Dziwią mnie bardzo podniesione w artykule problemy i zarzuty w stronę Pana Burmistrza M i G Czerwińsk n/W. Burmistrz w przedstawianej któryś raz sprawie działa zgodnie z przepisami prawa. Burmistrz Marcin Gortat nie jest specjalistą w dziedzinie nauk prawnych, jednakowoż - urząd jak każdy w Polsce zatrudnia specjalistę/radcę prawnego, kancelarię prawną/ czuwająca nad podejmowaniem i wydawaniem wszelkich decyzji zgodnie z przepisami prawa, jak też duchem prawa.

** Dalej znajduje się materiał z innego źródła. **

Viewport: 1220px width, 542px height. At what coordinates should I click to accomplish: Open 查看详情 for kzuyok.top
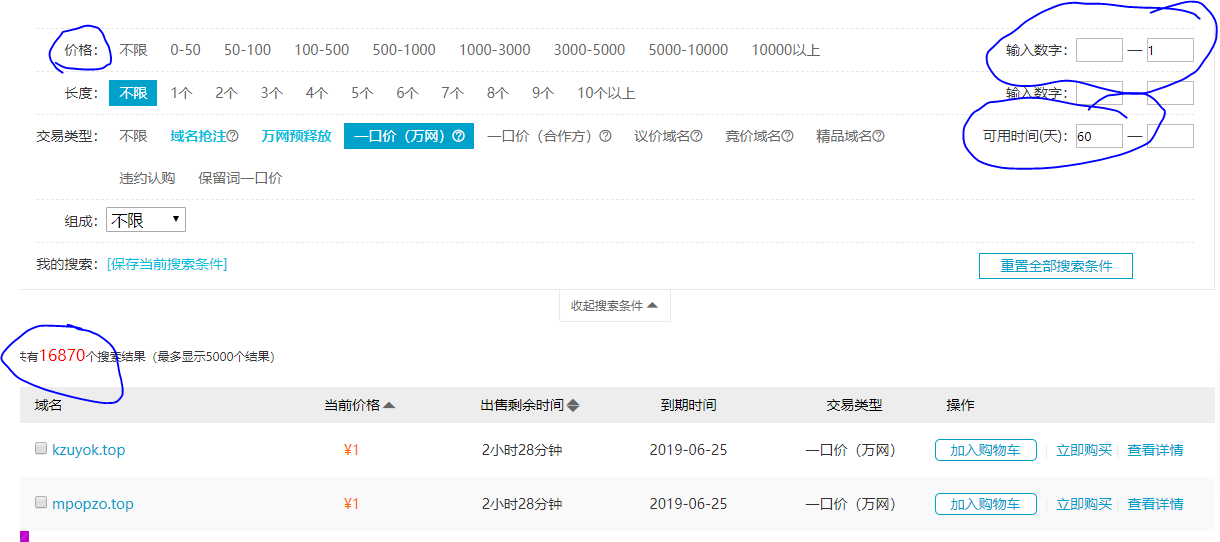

Placówką szkolna w Radzikowie w kilku lat jest prywatnym podmiotem gospodarczym i przepisy prawa nie dają możliwości burmistrzowi czy wójtowi gminy decyzji dotyczącej dofinansowania działalności prywatnego podmiotu w jakiejkolwiek formie. Owe przepisy winna znać dyrekcja szkoly, rodzice, mieszkańcy i wreszcie zaangażowani kandydaci w wyborach do samorządu 2024. Dyrekcja i mieszkańcy Radzikowa swoje ewentualne roszczenia i zarzuty winni kierować nie do burmistrza, a do Rady Miasta i Gminy, bo to ona decyduje o wydatkach gminy, budżecie, pomocy. Burmistrz jak wynika to wprost z ustawy o samorządzie terytorialnym jest li tylko organem wykonawczym Rady. Zapewne problemy Szkoły są bardzo ważne, jednakowoż dyrekcja szkoły, rodzice zdawali sobie sprawę z tego, że z takimi problemami będą musieli się zmierzyć tzn oprócz roszczeń w stosunku do Burmistrza wykazać się inicjatywą w poszukiwaniu środków finansowych na działalność, bieżące remonty, wyposażenie itd. Proponuję powołanie Rady Darczyńców i Sponsorów, w której skład wchodzly by osoby, firmy i instytucje, dawni mieszkańcy i absolwenci szkoły. Znając środowisko lokalne uważam, że zapewniło by placówce środki nie tylko na działalność bieżącą, ale uczyniło by placówkę nowoczesną, rozwojową. Zamiast wciągać w konflikt dzieci, grać na ich emocjach, dyrekcja, rodzice, doradcy winni otworzyć się szerokim frontem na możliwości jakie powyżej wskazałem. Widzę tu właśnie dużą rolę portalu e-wydzogrod.pl, lecz nie jako temat kampanii wyborczej. Pozdrawiam i liczę na realne, z pełną empatią, zyczliwoscią,wsparcie Burmistrza i władz miasta i gminy.
Pan burmistrz pogardza ludźmi. Szanuje tylko silnych i bogatych.